Stop giving our roads diets
The western part of Hancock County is one of the fastest-growing regions in Indiana.
Its main surface arterial is U.S. 40, which for years was a four-lane road that could quickly ferry lots of local traffic while also serving as a relief route for Interstate 70 two miles north.
Well, it was a four-lane road. Recently, the Indiana Department of Transportation decided to re-stripe the road to turn it into a two-lane road with a center turn lane for the two miles between the Hancock-Marion County Line and Mt. Comfort Road.
The old canards will be trotted out about safety and traffic calming, but this has always been a relatively safe stretch of road. But it’s also a busy stretch of road. In fact, it’s by far the busiest stretch of road in Hancock County that’s not within a mile of an interstate highway.
Average daily traffic numbers range between 17,500 at the county line and 18,300 at Mt. Comfort Road, and those numbers will only grow as the areas near Cumberland, Mt. Comfort and New Palestine continue to explode in population.
The service capacity for a two-lane road is about 10,000 cars per day, nearly half of the AADT that stretch of U.S. 40 already sees.
Already, motorists are feeling the frustration. Two-lane Mt. Comfort Road — which connects U.S. 40 to I-70 — already suffers from congestion, especially during the afternoon rush hour. Backups and long queues at stoplights are now becoming common in the new two-lane segment of U.S. 40.
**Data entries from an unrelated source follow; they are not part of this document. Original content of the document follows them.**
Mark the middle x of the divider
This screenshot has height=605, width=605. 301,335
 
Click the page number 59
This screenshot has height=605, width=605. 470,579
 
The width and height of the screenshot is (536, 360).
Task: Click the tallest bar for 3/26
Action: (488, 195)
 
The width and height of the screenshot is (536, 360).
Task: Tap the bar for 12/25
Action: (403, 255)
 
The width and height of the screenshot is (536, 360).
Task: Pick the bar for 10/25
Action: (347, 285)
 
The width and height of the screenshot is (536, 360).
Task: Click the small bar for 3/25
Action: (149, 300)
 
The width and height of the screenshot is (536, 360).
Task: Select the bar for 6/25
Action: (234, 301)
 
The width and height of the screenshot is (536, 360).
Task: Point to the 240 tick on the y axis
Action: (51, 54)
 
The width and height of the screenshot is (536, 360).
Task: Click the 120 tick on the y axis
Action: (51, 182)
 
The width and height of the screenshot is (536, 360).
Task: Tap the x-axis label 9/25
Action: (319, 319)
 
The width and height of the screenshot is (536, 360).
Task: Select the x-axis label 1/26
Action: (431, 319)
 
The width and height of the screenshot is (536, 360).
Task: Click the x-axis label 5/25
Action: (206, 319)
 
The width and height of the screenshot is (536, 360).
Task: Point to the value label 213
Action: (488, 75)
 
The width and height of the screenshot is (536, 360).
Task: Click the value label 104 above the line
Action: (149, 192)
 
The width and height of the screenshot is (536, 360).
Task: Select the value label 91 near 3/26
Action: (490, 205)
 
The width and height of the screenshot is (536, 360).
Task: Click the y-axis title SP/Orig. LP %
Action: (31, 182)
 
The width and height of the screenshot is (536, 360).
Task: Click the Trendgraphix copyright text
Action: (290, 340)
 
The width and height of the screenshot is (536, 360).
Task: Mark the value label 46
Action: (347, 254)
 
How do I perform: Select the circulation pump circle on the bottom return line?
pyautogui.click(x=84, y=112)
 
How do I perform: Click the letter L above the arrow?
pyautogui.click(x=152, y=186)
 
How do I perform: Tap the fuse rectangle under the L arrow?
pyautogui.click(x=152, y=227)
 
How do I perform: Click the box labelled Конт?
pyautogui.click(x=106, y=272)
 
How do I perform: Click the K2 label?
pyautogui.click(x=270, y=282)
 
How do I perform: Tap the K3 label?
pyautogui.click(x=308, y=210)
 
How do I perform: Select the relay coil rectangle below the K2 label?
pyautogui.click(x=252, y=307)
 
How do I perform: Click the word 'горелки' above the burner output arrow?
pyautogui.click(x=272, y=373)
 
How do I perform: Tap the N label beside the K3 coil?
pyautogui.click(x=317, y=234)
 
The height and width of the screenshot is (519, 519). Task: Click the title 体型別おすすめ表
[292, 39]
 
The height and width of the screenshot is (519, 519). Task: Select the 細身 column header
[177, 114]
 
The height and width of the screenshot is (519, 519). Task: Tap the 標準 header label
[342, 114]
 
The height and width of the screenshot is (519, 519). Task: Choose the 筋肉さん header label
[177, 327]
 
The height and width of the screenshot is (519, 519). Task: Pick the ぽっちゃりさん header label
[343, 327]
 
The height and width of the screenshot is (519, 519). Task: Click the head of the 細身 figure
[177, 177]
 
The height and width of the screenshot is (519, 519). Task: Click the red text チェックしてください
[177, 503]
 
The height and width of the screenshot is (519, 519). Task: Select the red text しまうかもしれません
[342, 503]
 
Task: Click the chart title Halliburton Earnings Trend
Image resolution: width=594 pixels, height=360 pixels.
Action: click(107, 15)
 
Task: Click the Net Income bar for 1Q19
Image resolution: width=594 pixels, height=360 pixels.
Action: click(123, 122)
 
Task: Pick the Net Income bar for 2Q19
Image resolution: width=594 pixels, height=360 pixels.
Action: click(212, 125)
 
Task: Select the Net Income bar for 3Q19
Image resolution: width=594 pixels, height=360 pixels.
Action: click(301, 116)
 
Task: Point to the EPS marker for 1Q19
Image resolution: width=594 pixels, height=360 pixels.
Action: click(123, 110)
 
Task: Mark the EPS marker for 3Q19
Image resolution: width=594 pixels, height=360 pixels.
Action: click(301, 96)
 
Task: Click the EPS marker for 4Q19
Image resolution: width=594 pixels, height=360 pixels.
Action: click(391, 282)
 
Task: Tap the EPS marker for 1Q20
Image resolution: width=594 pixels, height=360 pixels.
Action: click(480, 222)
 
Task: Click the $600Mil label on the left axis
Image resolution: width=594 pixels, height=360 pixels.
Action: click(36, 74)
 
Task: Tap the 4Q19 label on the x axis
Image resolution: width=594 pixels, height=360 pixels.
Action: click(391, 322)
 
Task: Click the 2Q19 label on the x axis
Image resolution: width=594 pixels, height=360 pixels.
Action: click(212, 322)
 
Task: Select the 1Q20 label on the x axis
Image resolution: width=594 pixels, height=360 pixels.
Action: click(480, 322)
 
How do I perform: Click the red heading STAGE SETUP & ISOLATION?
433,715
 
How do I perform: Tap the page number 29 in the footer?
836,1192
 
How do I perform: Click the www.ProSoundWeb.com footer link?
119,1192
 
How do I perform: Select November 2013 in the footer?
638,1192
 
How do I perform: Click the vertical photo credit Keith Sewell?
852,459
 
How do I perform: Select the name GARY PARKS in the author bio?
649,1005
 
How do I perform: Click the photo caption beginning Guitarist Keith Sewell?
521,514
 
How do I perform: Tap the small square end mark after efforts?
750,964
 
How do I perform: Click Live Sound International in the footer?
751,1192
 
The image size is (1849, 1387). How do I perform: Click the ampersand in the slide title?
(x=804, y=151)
It’s not because of a constricted road capacity. There’s enough room to land a plane on the now ultra-wide shoulders. OK, maybe not that wide, but there’s certainly enough room for an additional travel lane in each direction and have some room to spare. It’s not because of a need for additional bike lanes, with the Pennsy Trail a couple hundred yards south of the highway providing a much safter path for bicycles than the shoulder of a high-speed arterial road.
The same thing was done on a lower-traffic stretch in Greenfield, and in the years since it’s been built, I have yet to see a single cyclist in the newly-built bike lanes along U.S. 40.
Whoever decided this — and the blame should rest firmly at the feet of INDOT — clearly did so without seeking or considering much public input. This is almost universally reviled by those of us who live here and have to navigate our unnecessarily-congested roads. The capacity of the main arterial in our community has been cut in half by the stroke of a bureaucrat’s pen in an Indianapolis office building.
Once upon a time, traffic engineers tried to move traffic as quickly and efficiently as possible. If a road was congested, it would get widened, or stoplight timing would be modified, or something would be done as to not snarl traffic and frustrate its users.
But the current fad in urban planning circles is “complete streets.” The actual users of the road are not considered. Well, they are, but they’re seen as being a problem to be dealt with, not consumers who should be accommodated. Engineers are much more concerned with impressing their buddies at planning conventions with how many miles of roads they’ve “dieted.” They see cars as an unnecessary evil to be “evaporated,” and thus traffic snarls and congestion are a feature, not a bug.
The goal, now, is to make driving as frustrating of an experience as possible, so you’ll consider biking, using transit, or better yet, abandoning your comfy suburban home for a cramped urban apartment where you’ll be dependent on your bicycle and the bus.
We are just their guinea pigs. That we are inconvenienced, that we are stuck in traffic, that it’s only going to get worse as the population grows, is not an issue to them.
While INDOT should get the lion’s share of the blame, since it owns the road, the governments of Hancock County and Cumberland are not without their share of the blame. Too often, Hancock County’s government has ignored or hand-waved away the needs of communities west of Greenfield, as if we don’t matter. While the county — rightly — helped the citizens fight for four lanes to be preserved between Greenfield and Mt. Comfort Road (at least for now — INDOT has been trying to give the rest of U.S. 40 a “road diet” all the way to Greenfield), it did nothing to stop this needless “diet” in the most heavily-traveled part of the road between Mt. Comfort and the county line.
Half of the road sits within Cumberland town limits, and Cumberland appears to not only have done nothing to stop it, but it has actively encouraged it through putting a “complete streets” emphasis in its comprehensive plan. But it only advocated for it in the heavily-congested, growing parts of Hancock County — where a number of people live near, but not inside, town limits — and not the Marion County segment where most of its residents live. Essentially, they’re happy to inconvenience us, but not themselves.
The growth isn’t going to stop, no matter what people wish. Fewer lanes means more congestion, more frustration and more difficulty getting around. It also means more pollution, as cars spend more time idling and accelerating in the needlessly heavy traffic.
Thankfully, the pavement is still there and certainly wide enough for four travel lanes plus a center turn lane throughout the two-mile “road diet” corridor.
It’s time for traffic engineers to actually pay attention to their customers — the people using the roads — and stop playing SimCity with our lives. Use the pavement you have and prioritize us, not people who attend planning conventions.